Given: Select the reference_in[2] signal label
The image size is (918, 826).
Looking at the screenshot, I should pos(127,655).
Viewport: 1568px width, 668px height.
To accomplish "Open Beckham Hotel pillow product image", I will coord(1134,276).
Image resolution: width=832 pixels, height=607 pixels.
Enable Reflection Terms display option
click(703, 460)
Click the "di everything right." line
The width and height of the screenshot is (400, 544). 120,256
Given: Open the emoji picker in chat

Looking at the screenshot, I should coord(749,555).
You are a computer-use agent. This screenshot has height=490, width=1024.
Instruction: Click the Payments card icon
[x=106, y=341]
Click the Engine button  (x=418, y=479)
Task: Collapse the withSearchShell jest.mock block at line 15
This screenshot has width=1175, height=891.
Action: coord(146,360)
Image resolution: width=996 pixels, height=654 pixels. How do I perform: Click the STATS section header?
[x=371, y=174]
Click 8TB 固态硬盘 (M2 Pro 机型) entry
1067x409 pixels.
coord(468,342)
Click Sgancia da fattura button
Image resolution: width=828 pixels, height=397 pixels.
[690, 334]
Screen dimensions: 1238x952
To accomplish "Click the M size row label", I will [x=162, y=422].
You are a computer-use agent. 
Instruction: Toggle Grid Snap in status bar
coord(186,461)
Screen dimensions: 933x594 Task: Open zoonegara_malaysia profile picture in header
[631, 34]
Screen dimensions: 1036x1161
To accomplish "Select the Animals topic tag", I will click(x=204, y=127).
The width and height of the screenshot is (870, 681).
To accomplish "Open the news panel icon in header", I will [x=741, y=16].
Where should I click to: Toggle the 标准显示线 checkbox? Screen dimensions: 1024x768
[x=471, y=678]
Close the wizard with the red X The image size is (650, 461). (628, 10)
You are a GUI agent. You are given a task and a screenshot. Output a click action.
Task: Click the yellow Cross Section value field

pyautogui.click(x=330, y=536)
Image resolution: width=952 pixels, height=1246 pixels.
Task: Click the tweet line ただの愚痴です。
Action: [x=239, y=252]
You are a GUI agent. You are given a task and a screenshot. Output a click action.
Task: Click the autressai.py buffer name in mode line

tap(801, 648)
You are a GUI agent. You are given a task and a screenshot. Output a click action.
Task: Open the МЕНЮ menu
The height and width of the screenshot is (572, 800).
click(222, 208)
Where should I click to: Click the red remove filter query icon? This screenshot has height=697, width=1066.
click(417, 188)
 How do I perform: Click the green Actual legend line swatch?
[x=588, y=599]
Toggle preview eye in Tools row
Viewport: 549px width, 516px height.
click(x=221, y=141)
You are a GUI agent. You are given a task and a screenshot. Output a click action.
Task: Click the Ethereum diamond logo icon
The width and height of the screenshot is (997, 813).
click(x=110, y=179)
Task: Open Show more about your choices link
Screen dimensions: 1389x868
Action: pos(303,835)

•••••

The answer must reproduce all of the entries exactly.

Given: Select the reference_in[2] signal label
The image size is (918, 826).
Looking at the screenshot, I should pos(127,655).
Viewport: 1568px width, 668px height.
To accomplish "Open Beckham Hotel pillow product image", I will coord(1134,276).
Image resolution: width=832 pixels, height=607 pixels.
Enable Reflection Terms display option
click(703, 460)
Click the "di everything right." line
The width and height of the screenshot is (400, 544). 120,256
Given: Open the emoji picker in chat

Looking at the screenshot, I should coord(749,555).
You are a computer-use agent. This screenshot has height=490, width=1024.
Instruction: Click the Payments card icon
[x=106, y=341]
Click the Engine button  (x=418, y=479)
Task: Collapse the withSearchShell jest.mock block at line 15
This screenshot has width=1175, height=891.
Action: coord(146,360)
Image resolution: width=996 pixels, height=654 pixels. How do I perform: Click the STATS section header?
[x=371, y=174]
Click 8TB 固态硬盘 (M2 Pro 机型) entry
1067x409 pixels.
coord(468,342)
Click Sgancia da fattura button
Image resolution: width=828 pixels, height=397 pixels.
[690, 334]
Screen dimensions: 1238x952
To accomplish "Click the M size row label", I will [x=162, y=422].
You are a computer-use agent. 
Instruction: Toggle Grid Snap in status bar
coord(186,461)
Screen dimensions: 933x594 Task: Open zoonegara_malaysia profile picture in header
[631, 34]
Screen dimensions: 1036x1161
To accomplish "Select the Animals topic tag", I will click(x=204, y=127).
The width and height of the screenshot is (870, 681).
To accomplish "Open the news panel icon in header", I will [x=741, y=16].
Where should I click to: Toggle the 标准显示线 checkbox? Screen dimensions: 1024x768
[x=471, y=678]
Close the wizard with the red X The image size is (650, 461). (628, 10)
You are a GUI agent. You are given a task and a screenshot. Output a click action.
Task: Click the yellow Cross Section value field

pyautogui.click(x=330, y=536)
Image resolution: width=952 pixels, height=1246 pixels.
Task: Click the tweet line ただの愚痴です。
Action: [x=239, y=252]
You are a GUI agent. You are given a task and a screenshot. Output a click action.
Task: Click the autressai.py buffer name in mode line

tap(801, 648)
You are a GUI agent. You are given a task and a screenshot. Output a click action.
Task: Open the МЕНЮ menu
The height and width of the screenshot is (572, 800).
click(222, 208)
Where should I click to: Click the red remove filter query icon? This screenshot has height=697, width=1066.
click(417, 188)
 How do I perform: Click the green Actual legend line swatch?
[x=588, y=599]
Toggle preview eye in Tools row
Viewport: 549px width, 516px height.
click(x=221, y=141)
You are a GUI agent. You are given a task and a screenshot. Output a click action.
Task: Click the Ethereum diamond logo icon
The width and height of the screenshot is (997, 813).
click(x=110, y=179)
Task: Open Show more about your choices link
Screen dimensions: 1389x868
Action: pos(303,835)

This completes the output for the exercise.